Interviewed by Meagan Meehan

‘When my brother passed, I just kept making art to cope.’

Melville

“My oldest brother, Marc, was 41. He was a surfer. He’d surf all the time, through the winter and the storms. He was really healthy. He was surfing one day. Two days, later, he thought he had a cold. It was right at the beginning of COVID. He went to a walk-in, and it turned out to be stage four cancer. It was really aggressive. Within a week, he was paralyzed and then hospitalized. Less than two months later, he passed.

“My husband was working as a Critical Care RN at that time, treating COVID patients. It was wild. I think my brain went into survival mode and I just started drawing. I would FaceTime Marc when he was in the hospital, we listened to music and I drew a portrait of my husband in full PPE. That portrait led me back to creating art, really as a coping skill. I didn’t realize it would become something so great from there to now.

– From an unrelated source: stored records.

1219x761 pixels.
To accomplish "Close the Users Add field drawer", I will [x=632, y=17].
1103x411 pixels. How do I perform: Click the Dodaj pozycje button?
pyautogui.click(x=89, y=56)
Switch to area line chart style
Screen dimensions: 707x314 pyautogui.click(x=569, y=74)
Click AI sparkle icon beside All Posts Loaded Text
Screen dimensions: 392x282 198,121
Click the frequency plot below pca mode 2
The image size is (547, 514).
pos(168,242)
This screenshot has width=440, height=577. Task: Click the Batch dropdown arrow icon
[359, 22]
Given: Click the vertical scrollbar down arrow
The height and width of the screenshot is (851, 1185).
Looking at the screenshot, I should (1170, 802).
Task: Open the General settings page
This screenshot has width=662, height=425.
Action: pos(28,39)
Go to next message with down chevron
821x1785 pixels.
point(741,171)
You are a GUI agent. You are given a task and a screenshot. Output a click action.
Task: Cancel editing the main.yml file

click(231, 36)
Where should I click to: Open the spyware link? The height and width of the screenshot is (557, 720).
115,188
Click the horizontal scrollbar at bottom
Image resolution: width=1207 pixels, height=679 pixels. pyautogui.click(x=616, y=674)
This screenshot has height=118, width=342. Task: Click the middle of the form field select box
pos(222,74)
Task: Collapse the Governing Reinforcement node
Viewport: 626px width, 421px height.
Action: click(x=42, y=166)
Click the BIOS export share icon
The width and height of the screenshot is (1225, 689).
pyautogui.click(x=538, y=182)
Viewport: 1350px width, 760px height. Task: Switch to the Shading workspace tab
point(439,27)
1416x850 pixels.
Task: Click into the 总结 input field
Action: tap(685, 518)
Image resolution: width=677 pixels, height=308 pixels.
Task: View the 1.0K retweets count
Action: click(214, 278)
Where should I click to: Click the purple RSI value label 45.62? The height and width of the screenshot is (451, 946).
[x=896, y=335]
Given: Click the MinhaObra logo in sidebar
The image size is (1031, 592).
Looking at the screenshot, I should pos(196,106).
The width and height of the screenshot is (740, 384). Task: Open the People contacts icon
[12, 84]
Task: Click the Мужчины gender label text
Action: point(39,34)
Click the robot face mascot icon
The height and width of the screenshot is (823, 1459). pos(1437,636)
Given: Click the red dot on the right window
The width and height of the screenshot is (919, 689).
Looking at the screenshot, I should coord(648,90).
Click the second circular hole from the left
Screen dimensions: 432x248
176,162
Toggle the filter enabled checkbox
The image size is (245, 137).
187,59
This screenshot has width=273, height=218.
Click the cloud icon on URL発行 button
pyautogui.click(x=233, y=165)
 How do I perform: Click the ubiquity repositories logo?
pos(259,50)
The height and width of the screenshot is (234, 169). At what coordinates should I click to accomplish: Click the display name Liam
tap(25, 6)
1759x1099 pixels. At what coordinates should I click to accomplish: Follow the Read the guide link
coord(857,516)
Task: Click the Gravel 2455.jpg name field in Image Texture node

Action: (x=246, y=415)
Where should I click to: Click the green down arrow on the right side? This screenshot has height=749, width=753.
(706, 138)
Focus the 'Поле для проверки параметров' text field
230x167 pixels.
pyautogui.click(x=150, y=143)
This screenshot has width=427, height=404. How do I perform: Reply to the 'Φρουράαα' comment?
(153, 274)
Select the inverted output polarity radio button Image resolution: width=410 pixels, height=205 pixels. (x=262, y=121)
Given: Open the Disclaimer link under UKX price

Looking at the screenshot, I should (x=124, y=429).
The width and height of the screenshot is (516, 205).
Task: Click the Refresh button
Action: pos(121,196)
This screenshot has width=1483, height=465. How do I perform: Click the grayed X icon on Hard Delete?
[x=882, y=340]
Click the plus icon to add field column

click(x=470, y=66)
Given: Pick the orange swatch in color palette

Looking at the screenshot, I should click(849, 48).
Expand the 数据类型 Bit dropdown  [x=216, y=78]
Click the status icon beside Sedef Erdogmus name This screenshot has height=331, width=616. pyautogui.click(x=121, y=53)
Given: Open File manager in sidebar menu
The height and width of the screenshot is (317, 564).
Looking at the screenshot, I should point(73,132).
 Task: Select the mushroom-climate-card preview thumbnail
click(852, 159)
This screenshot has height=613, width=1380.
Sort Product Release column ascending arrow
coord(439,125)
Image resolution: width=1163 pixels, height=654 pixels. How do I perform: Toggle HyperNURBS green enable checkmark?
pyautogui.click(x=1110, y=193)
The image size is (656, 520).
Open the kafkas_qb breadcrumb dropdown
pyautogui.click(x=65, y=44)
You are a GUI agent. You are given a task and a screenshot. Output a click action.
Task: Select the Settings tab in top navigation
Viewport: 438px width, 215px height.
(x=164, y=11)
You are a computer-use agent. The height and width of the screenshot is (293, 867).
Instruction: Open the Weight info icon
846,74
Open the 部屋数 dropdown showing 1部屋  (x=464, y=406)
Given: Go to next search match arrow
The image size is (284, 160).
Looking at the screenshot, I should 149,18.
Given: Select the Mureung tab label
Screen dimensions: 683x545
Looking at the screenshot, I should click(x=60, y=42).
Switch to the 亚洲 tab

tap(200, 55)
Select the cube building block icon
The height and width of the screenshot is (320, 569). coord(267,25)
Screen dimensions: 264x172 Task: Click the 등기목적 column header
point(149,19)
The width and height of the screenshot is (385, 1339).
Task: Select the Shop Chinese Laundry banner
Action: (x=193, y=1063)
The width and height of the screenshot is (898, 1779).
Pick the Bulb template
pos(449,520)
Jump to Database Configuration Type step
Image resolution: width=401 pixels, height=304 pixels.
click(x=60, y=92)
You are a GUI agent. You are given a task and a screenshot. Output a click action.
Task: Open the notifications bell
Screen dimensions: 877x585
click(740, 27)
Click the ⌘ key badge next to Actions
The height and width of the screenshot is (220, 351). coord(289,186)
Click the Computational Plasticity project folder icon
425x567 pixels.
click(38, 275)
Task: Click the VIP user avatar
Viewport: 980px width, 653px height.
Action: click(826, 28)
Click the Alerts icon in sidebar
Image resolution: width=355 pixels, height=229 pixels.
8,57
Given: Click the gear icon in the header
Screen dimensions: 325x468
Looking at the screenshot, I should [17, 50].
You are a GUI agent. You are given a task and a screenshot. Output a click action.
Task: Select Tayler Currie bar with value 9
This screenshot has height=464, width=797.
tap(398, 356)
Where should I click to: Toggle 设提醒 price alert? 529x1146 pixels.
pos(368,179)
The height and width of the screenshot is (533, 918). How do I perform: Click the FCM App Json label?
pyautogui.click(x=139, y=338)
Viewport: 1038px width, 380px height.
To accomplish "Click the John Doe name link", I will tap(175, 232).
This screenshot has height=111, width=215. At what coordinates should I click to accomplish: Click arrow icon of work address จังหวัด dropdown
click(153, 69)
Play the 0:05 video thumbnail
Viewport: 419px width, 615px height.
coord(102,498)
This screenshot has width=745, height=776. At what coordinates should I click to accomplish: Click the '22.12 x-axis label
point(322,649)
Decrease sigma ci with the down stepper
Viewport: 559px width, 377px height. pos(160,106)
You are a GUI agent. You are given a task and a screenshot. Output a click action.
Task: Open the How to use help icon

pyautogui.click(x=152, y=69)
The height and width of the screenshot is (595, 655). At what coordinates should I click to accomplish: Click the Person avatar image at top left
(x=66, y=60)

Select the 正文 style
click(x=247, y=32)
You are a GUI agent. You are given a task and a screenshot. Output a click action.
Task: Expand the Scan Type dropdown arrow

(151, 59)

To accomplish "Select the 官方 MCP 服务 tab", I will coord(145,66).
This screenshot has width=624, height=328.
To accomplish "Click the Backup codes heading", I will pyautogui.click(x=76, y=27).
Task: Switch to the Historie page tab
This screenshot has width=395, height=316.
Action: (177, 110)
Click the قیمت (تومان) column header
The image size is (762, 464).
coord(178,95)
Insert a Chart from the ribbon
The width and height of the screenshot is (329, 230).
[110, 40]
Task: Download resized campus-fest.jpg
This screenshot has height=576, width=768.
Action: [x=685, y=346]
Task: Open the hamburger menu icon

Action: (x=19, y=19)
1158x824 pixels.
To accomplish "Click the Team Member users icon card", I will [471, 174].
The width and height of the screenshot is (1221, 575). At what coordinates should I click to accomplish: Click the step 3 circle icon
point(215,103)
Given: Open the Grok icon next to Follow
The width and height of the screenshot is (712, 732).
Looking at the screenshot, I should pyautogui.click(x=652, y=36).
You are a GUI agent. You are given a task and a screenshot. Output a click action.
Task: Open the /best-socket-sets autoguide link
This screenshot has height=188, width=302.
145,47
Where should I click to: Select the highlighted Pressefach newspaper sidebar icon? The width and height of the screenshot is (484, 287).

“When my brother passed, I just kept making art to cope. We were at the beach a lot. We were doing paddle-outs and memorials. I’ve always been a beach girl. I’ve never walked past a good shell. I was making memory jars for everyone with sand and shells.

“A few months later, it was my friend’s birthday, and I got her a necklace. I was opening the package, and it landed in a shell on my counter. I thought, ‘Oh, wow, I can make her a dish to put her necklace in.’

“After that, someone asked if they could order one as a gift. So I painted the shell and was able to create this process that I’ve perfected over the years.

“I go where my brother surfed in Long Beach and Rockaway and Tobay/Gilgo and I get the shells. I feel really connected to him at the beach. He has 100 percent sent me these shells. I’m not a big sign person, but you can’t deny it. How am I a full-time shell painter? I don’t buy shells; I only get them here on Long Island. My brother did all of this for me.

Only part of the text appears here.